La piedad popular, con razón, ha imaginado a Jesús cariñoso con sus padres. No podemos dudar de que así fue. Pensar lo contrario no se avendría ni con la persona de la Virgen ni con la del Verbo encarnado. Ahora bien, la mayoría de los textos evangélicos en que aparece María Jesús marca una cierta distancia de ella. El sentido común nos indica que es la persona a la que estaba más íntimamente unido. Ella pertenece al mismo orden hipostático y había sido bendecida por Dios con gracias singularísimas como su Concepción Inmaculada. ¿Qué se esconde tras ese modo de proceder del Señor?

Con temor y temblor sugiero algo. La actitud de Jesús es congruente con la de María, que siempre fue muy reservada. El Señor, con sus palabras, sigue encubriendo su misterio para que, más allá de la verdadera relación biológica que tiene con ella, es su Hijo, no se olvide la relación en el orden de la gracia. Tendemos a humanizar demasiado las cosas, olvidándonos de la relación que gratuitamente Dios establece con nosotros. Jesús encubre a María y así la protege. No quiere que nadie la coloque debajo del lugar que merece. Nuestros elogios, viene a decir el Señor, siempre estarán por debajo de la consideración en que Dios tiene a la llena de gracia.

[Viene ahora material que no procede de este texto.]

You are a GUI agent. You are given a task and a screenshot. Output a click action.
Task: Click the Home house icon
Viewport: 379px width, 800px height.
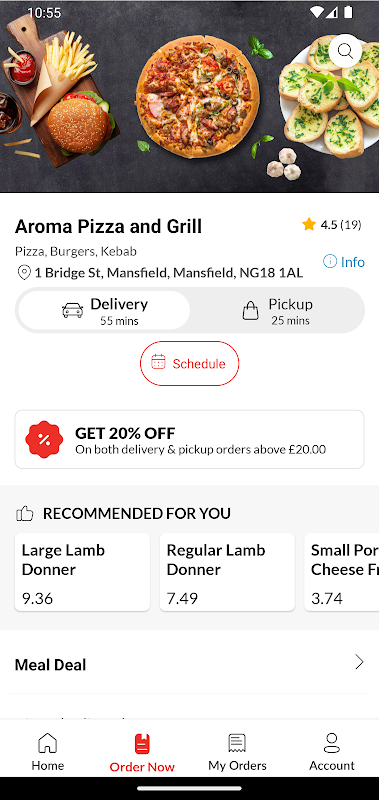click(x=47, y=743)
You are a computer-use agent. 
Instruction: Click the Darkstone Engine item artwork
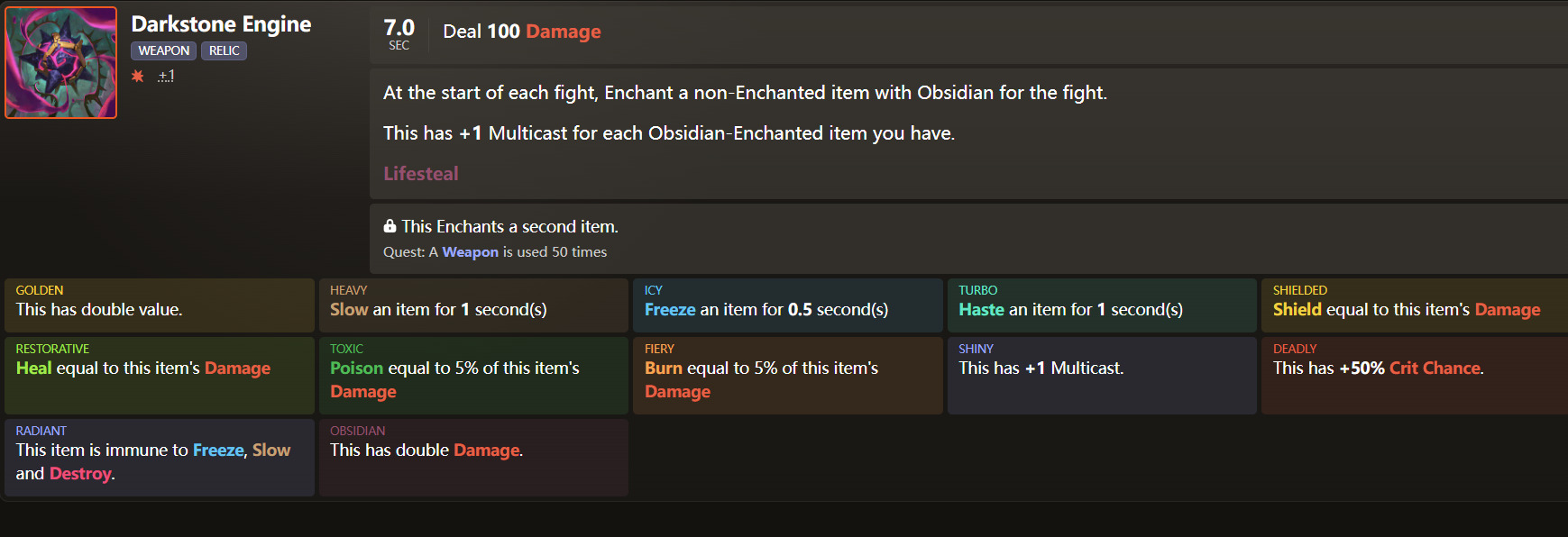(x=61, y=63)
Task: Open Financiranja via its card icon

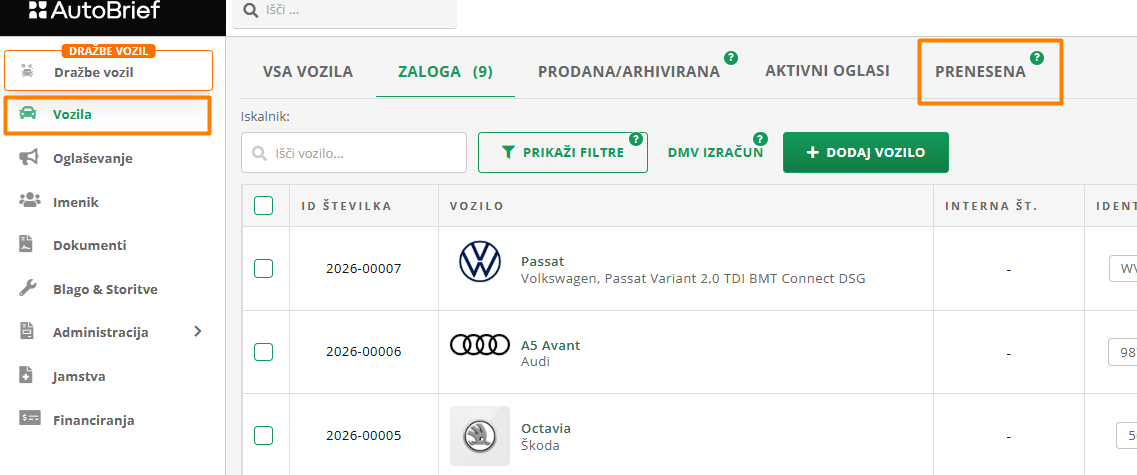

Por eso Jesús corrige el natural entusiasmo de aquella mujer del pueblo. No le dice que sus palabras estén mal, sino que le enseña a mirar más alto, a ser más profunda. No quiere que le pase inadvertido el verdadero misterio que se oculta en su Madre. No es una mujer más, como tantas otras. Es mujer como ellas, pero ha sido predestinada por Dios para una misión especial. Esa relación con la Madre de nuestro Salvador nos es accesible a través de la fe. Para ello debemos escuchar la Palabra de Dios y ponerla en práctica.

San Pablo, en la lectura de hoy nos da una enseñanza complementaria. Al insistir en la primacía de la fe sobre las obras señala que lo más grande que hay en nosotros es lo que produce la gracia. Quedarse en una mirada sólo humana sobre nosotros mismos significaría desconocer la acción de Dios y, al mismo tiempo, no darnos cuenta de las maravillas que obra la gracia.

Mañana es el día de la Virgen del Pilar. Al coincidir con un domingo no celebraremos la misa propia de esa fiesta, pero la tendremos presente. En Zaragoza la Virgen se nos aparece en una imagen diminuta, pero levantada sobre un gran pedestal (el Pilar). A su humildad corresponde la grandeza que Dios le ha concedido en su plan de salvación. Que María, cuyo corazón rebosaba conocimiento y amor hacia su Hijo nos ayude a comprender mejor sus palabras y nos acompañe en el camino de la vida a fin de que podamos cumplirlas.